Na koniec odchodzimy od psich smutków, poruszając się po przekątnej, ale pozostając w obrębie miseczki mleczka (a dlatego przekątna, a nie średnica, że kwadratowa to miseczka, z Ikei oczywiście). Bo na koniec będą, zupełnie już bezwstydnie, koty. Ponieważ, jak miliony ludzi na świecie, koty kocham bezapelacyjnie. Mam jednego łiskasa u siebie. I ten futrzasty nicpoń nieraz mnie uratował przed chwilami melancho i bardzo cykoryjnymi. Na psie smutki, moi drodzy, najlepszy jest bowiem pozbawiony skrupułów i pełen samozadowolenia kot. Ot, co. 

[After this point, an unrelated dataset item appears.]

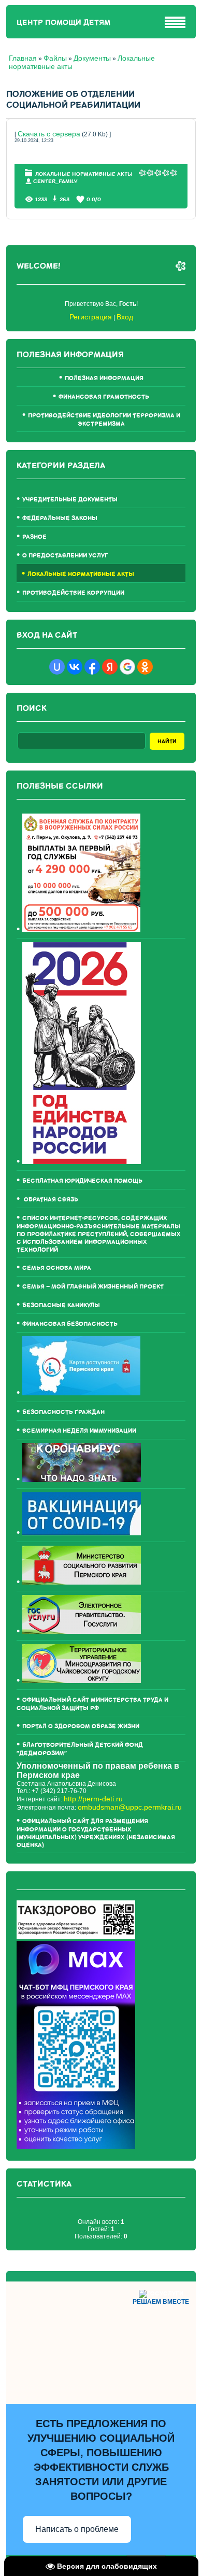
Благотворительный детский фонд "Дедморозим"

Postscriptum. Ilustracje do dzisiejszego wpisu, wbrew wcześniejszym moim deklaracjom, raczej pasują do tematu. Jakoś. Mniej więcej. Ale tak naprawdę i tak chodzi tylko o to, aby wkleić kilka fajnych obrazków. Bo tracenie czasu na szperanie w różnych zakamarkach internetu w poszukiwaniu dziwnych fotografii i rysunków to moja kolejna guilty pleasure.